Fugitive Lovers is a 1934 American pre-Code comedy drama film directed by Richard Boleslavsky. Released by Metro-Goldwyn-Mayer, it stars Madge Evans and Robert Montgomery with a supporting cast of Nat Pendleton, C. Henry Gordon, Ruth Selwyn, and Ted Healy and his Stooges, who are credited as "The Three Julians" in this production.

==Plot==
Letty Morris is a New York dancer who is shunning the advances of smalltime gangster "Legs" Caffey. When he insists on taking her to Atlantic City despite her repeated rejection, she decides to sneak off on a bus to Hollywood; Legs intercepts her and boards the bus, as well, determined to win her over. The bus is filled with colorful characters, including a singing trio the Three Julians and exuberant tippler Hector Withington, Jr.

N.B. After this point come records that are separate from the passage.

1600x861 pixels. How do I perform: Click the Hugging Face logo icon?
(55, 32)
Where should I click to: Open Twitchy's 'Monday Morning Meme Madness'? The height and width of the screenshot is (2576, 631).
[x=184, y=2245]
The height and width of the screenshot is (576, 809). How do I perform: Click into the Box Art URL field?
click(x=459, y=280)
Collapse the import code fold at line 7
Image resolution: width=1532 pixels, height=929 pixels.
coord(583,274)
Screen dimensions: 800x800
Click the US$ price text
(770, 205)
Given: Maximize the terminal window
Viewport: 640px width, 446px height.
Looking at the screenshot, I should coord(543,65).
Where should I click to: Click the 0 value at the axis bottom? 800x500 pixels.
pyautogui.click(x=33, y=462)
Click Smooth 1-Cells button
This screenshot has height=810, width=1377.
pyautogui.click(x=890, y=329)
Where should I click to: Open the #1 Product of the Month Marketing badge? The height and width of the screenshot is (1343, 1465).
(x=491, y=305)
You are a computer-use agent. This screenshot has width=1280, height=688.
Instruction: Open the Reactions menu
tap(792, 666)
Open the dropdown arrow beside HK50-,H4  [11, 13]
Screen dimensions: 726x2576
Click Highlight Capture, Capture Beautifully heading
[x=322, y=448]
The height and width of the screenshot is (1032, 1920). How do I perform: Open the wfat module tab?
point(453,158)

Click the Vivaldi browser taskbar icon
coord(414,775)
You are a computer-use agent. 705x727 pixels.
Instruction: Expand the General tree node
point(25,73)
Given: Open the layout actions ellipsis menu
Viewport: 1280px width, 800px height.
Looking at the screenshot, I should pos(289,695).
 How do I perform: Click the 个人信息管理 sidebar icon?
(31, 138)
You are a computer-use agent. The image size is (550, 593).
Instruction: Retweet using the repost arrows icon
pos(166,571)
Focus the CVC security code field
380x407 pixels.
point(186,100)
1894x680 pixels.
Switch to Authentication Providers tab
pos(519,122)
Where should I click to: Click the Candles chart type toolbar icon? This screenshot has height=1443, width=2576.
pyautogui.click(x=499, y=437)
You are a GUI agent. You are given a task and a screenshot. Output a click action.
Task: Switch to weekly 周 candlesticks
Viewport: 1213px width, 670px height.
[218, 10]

As the bus passes through Eton, Pennsylvania, in the middle of the night, convict Paul Porter makes his escape from the local penitentiary and hides among the luggage, swapping his prison clothes for one of Withington's suits.

During a stopover in Harrisburg, Porter buys a seat on the bus, whereon Letty sits next to him to avoid Legs, who quickly deduces that the new passenger is Porter and threatens to turn him in. Withington gets off the bus and discovers Porter's outfit in his luggage, and informs the police; when Legs tells Porter, he quickly gets off the bus.

Porter reunites with Letty in St. Louis; they check into a hotel in separate rooms, waiting for the heat to die down to escape together, but Legs tracks Letty down. As they are about to leave, the police arrive and mistake Legs for Porter; he is about to correct them and lead them to Porter, but seeing Letty tear up, Legs realizes she is in love with Porter and allows the police to take him away.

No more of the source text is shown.